## Selected passage
———

Radiodiffusion Internasionaal Annexe


The Spiders

Bam Bam Bam

In June 1966, the Beatles visited Japan to perform a series of concerts at Tokyo‘s legendary Budokan Hall. Their visit created such national excitement among teenagers that almost overnight there was a dramatic shift in the way young musicians formed groups, played their instruments and thought about fashion and style.

This new wave of 1960s Japanese rock groups was called Group Sounds—or GS for short. The term GS was purportedly coined when Jackey Yoshikawa and the Blue Comets were guests on Yuzo Kayama‘s TV show. Kayama started teasing Yoshikawa about his poor English pronunciation of “Lock ‘n’ Lorr.” Yoshikawa admitted that because of the two R’s and two L’s, “Rock ‘n’ Roll” is difficult for Japanese people to pronounce correctly. Yoshikawa then challenged Kayama to come up with an English term that Japanese people could easily pronounce. Kayama thought for a moment and suggested, “Why not call “Rock ‘n’ Roll” the “Group Sounds?” Within days the media and fans all over Japan began using the new expression.

The Spiders first formed in 1961 by Shochi Tanabe, originally playing mostly country music, but basically serving as a backing band to singers and playing whatever the gig called for. The GS version slowly came into being, the final link being the addition of teenager Jun Inoue on vocals in 1964, just as the British Invasion was hitting. Early on they recorded some cover versions of instrumental hits like “Wipe Out”, which were in vogue at the time, although they were not major hits. Soon however their sound was more along the lines of the Rolling Stones, Beatles, Animals and the Kinks, which is to say R&B influenced rock, and in fact the band did a fair number of covers of UK rock songs and R&B.

Amongst the things that set the Spiders apart from other GS bands was that their style was a bit more frenzied, and they often danced and clowned around while playing. The Spiders became the premiere GS band, and were called on often to open for visiting foreign bands, including the Animals, the Astronauts, Beach Boys, and the Ventures. In 1966 the Spiders released their debut Album No.1, which was all original material. Later the same year they released Album No. 2 which was all covers. Both were well received. The Spiders were Masaaki Sakai on vocals and flute, Hiroshi “Monsieur” Kamayastu on guitar and vocals, Takayuki Inoue on guitar, Mitsuru Kato on bass, Shochi Tanabe on drums, and Katsuo Ohno on keyboards and steel guitar.

———

## Dataset content
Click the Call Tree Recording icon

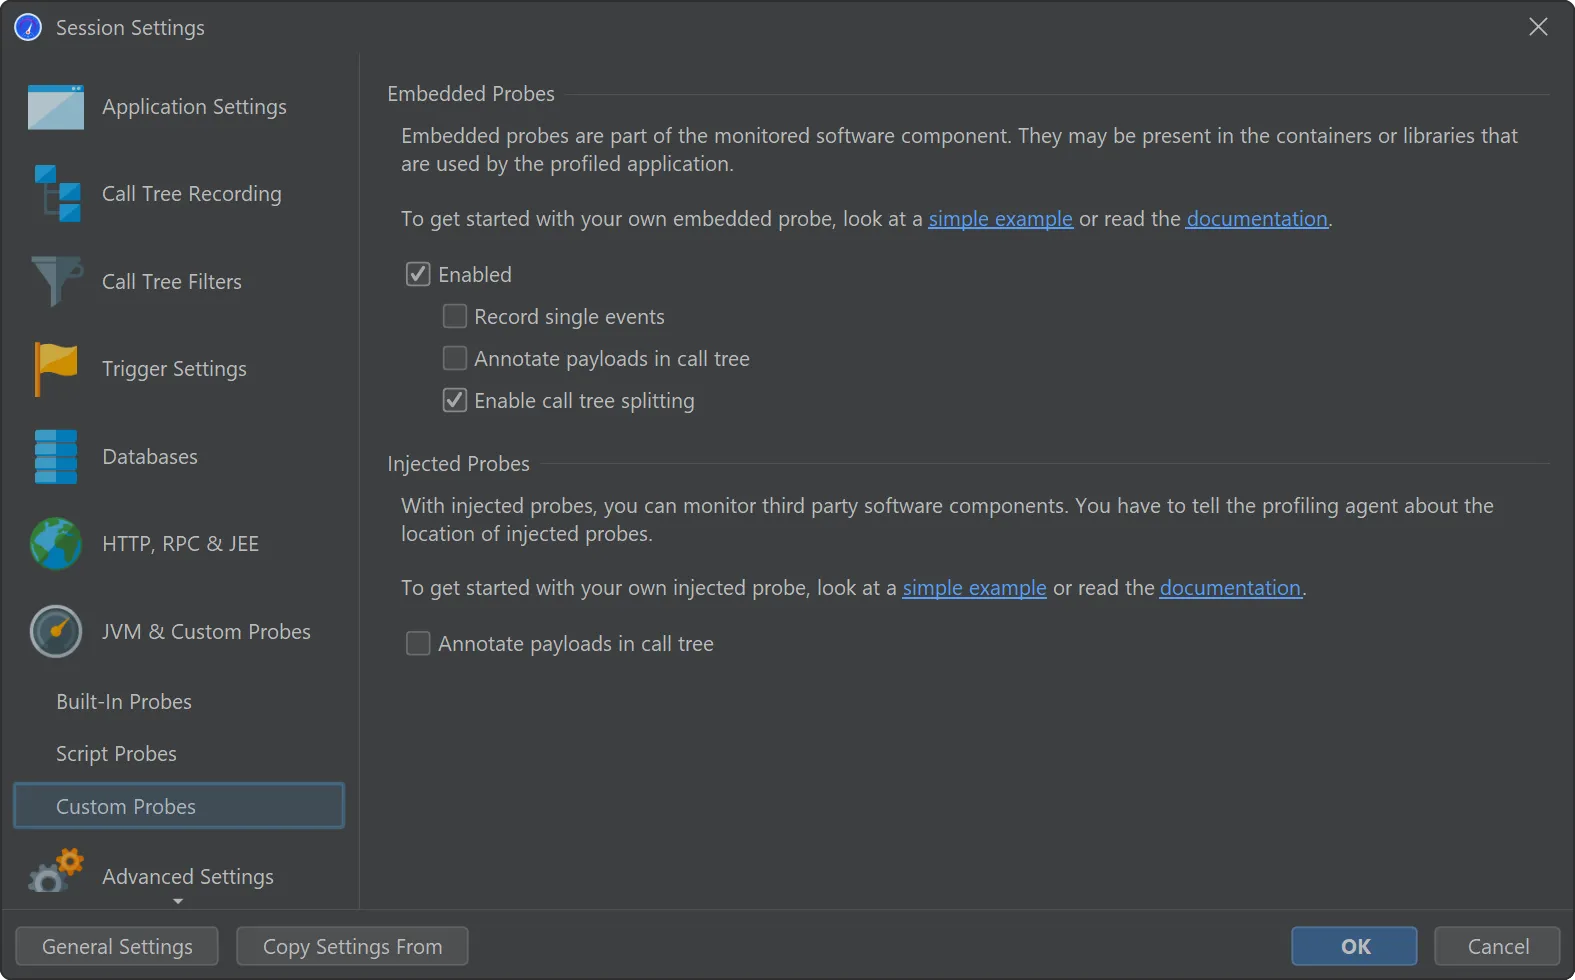(x=57, y=194)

———

## Work to complete
Decide whether each statement agrees with the page on the Spiders above, answering yes or no and quoting its deciding words. (a) Shochi Tanabe formed the Spiders in 1961. (b) Album No. 2 consisted entirely of original material. (c) Jun Inoue joined the band on vocals in 1966.

## Answer to this problem
(a) Yes: "The Spiders first formed in 1961 by Shochi Tanabe"
(b) No: "Later the same year they released Album No. 2 which was all covers."
(c) No: "the addition of teenager Jun Inoue on vocals in 1964"